Problems ->
**A.** In the diary entries, rewrite the passage from "Although I'm very" up to and including "of tough decisions..!", replacing "mood" with "atmosphere".
**B.** Answer these questions from the diary entries:
(i) Which three people did the writer talk with about music and race for Jazz on 3?
(ii) At which festival was the set with Robert Mitchell performed?
(iii) Which website reviewed the trio's last gig?

Selected text ->
A quiet day today. I've been asked to script a small feature for Jazz on 3 about jazz and race, so I'm currently doing that. Also doing the listings/posters for One Note Sunday... May will be around soon!

I'm currently listening to some of the first mixes of the trio recording.

Although I'm very good at listening to music, I am not necessarily good at listening to production—but there is such amazing clarity in the sound. Chris Trent is a marvel!

What's striking me is the mood that's created from each piece—for the recording we talked more than we have done in three years of gigs, and though this did in fact make me quite jittery at the time [I felt we were worrying about things outside of the music we create more than the music itself] the music itself is full of emotion and life; which [of course] is the point.

There's still more to come—I think the next month's going to be full of tough decisions..!

Had a really enlightening day yesterday—chatting to Orphy Robinson, Django Bates and Shabaka Hutchings about the music here and dynamics of race, for Jazz on 3. Not sure exactly when it's going out—there's so much to edit! But with luck it will spark some thoughts in the area and prompt reasonable discussions. I certainly learned a hell of a lot.

I've been quoted! Guitarist/label owner Anton Hunter has written a great piece on the boundaries in music and more... I of course couldn't keep my mouth shut and so there are comments from me too. But a good read!

If you get chance, I'm going to be on Radio 3 tonight—they're broadcasting the set I did with Robert Mitchell at London Jazz Festival! Tune in!

I'd totally forgotten to share this—a lovely review on FD2D.com for the trio's last gig at Embrace Arts.

Data lines ->
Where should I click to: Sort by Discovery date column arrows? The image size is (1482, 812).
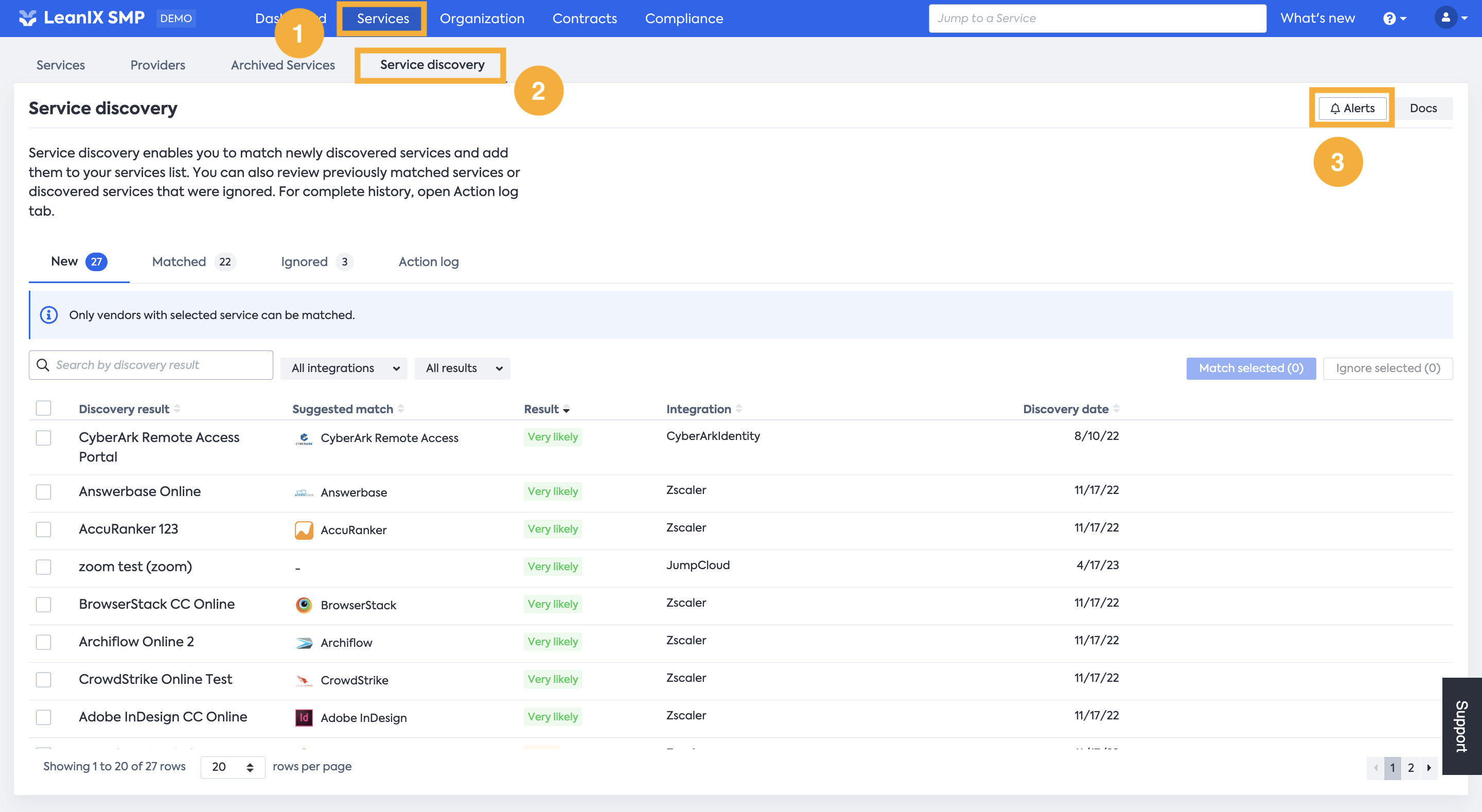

Responses to the exercise ->
**A.**
Although I'm very good at listening to music, I am not necessarily good at listening to production—but there is such amazing clarity in the sound. Chris Trent is a marvel!

What's striking me is the atmosphere that's created from each piece—for the recording we talked more than we have done in three years of gigs, and though this did in fact make me quite jittery at the time [I felt we were worrying about things outside of the music we create more than the music itself] the music itself is full of emotion and life; which [of course] is the point.

There's still more to come—I think the next month's going to be full of tough decisions..!

**B.**
(i) Orphy Robinson, Django Bates and Shabaka Hutchings
(ii) London Jazz Festival
(iii) FD2D.com